The transient coder 11 comprises a transient detector (TD) 110, a transient analyzer (TA) 111 and a transient synthesizer (TS) 112. First, the signal x(t) enters the transient detector 110. This detector 110 estimates if there is a transient signal component and its position. This information is fed to the transient analyzer 111. This information may also be used in the sinusoidal coder 13 and the noise coder 14 to obtain advantageous signal-induced segmentation. If the position of a transient signal component is determined, the transient analyzer 111 tries to extract (the main part of) the transient signal component. It matches a shape function to a signal segment preferably starting at an estimated start position, and determines content underneath the shape function, by employing for example a (small) number of sinusoidal components. This information is contained in the transient code CT and more detailed information on generating the transient code CT is provided in European patent application No. 00200939.7. In any case, it will be seen that where, for example, the transient analyser employs a Meixner like shape function, then the transient code CT will comprise the start position at which the transient begins; a parameter that is substantially indicative of the initial attack rate; and a parameter that is substantially indicative of the decay rate; as well as frequency, amplitude and phase data for the sinusoidal components of the transient. Thus, to implement the present invention, the start position should be transmitted as a time value rather than, for example, a sample number within a frame; and the sinusoid frequencies should be transmitted as absolute values or using identifiers indicative of absolute values rather than values only derivable from or proportional to the transformation sampling frequency. In prior art systems, the latter options are normally chosen as, being discrete values, they are intuitively easier to encode and compress. However, this requires a decoder to be able to regenerate the sampling frequency in order to regenerate the audio signal.

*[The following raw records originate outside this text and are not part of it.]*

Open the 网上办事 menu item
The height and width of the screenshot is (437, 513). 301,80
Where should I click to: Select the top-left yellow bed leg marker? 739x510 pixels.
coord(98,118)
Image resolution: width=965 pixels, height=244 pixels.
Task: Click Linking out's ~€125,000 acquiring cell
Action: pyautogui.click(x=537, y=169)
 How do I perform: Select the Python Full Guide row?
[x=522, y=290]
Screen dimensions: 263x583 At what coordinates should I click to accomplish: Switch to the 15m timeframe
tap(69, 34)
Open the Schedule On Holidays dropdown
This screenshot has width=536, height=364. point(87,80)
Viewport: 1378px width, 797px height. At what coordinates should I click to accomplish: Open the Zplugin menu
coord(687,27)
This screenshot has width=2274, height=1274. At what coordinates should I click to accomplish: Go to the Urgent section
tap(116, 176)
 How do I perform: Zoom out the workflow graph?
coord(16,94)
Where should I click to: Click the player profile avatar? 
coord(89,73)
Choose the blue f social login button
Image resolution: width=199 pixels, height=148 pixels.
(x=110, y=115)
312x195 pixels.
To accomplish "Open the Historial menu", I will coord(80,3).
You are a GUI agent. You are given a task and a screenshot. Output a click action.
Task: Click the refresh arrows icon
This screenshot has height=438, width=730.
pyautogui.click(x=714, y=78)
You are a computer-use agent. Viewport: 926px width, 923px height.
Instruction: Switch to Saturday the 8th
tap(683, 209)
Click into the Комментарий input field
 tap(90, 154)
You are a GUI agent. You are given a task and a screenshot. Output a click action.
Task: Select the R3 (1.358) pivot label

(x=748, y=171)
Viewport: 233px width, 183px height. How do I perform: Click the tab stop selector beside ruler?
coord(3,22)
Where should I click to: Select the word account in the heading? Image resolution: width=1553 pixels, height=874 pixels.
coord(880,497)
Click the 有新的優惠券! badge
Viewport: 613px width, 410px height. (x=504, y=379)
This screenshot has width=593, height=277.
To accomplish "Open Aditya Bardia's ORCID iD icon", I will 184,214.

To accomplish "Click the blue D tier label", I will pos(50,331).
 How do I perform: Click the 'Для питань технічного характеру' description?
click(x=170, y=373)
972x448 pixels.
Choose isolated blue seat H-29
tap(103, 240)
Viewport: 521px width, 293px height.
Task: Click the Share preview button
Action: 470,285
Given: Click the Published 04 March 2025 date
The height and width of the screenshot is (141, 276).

It will also be seen that the shape function may also include a step indication in case the transient signal component is a step-like change in amplitude envelope. In this case, the transient position only affects the segmentation during synthesis for the sinusoidal and noise module. Again, however, the location of the step-like change is encoded as a time value rather than a sample number, which would be related to the sampling frequency.
The transient code CT is furnished to the transient synthesizer 112. The synthesized transient signal component is subtracted from the input signal x(t) in subtractor 16, resulting in a signal x1. In case, the GC 12 is omitted, x1=x2. The signal x2 is furnished to the sinusoidal coder 13 where it is analyzed in a sinusoidal analyzer (SA) 130, which determines the (deterministic) sinusoidal components. The resulting information is contained in the sinusoidal code CS and a more detailed example illustrating the generation of an exemplary sinusoidal code CS is provided in PCT patent application No. PCT/EP00/05344 (Attorney Ref: N 017502). Alternatively, a basic implementation is disclosed in “Speech analysis/synthesis based on sinusoidal representation”, R. McAulay and T. Quartieri, IEEE Trans. Acoust., Speech, Signal Process., 43:744–754, 1986 or “Technical description of the MPEG-4 audio-coding proposal from the University of Hannover and Deutsche Bundespost Telekom AG (revised)”, B. Edler, H. Purnhagen and C. Ferekidis, Technical note MPEG95/0414r, Int. Organisation for Standardisation ISO/IEC JTC1/SC29/WG11, 1996.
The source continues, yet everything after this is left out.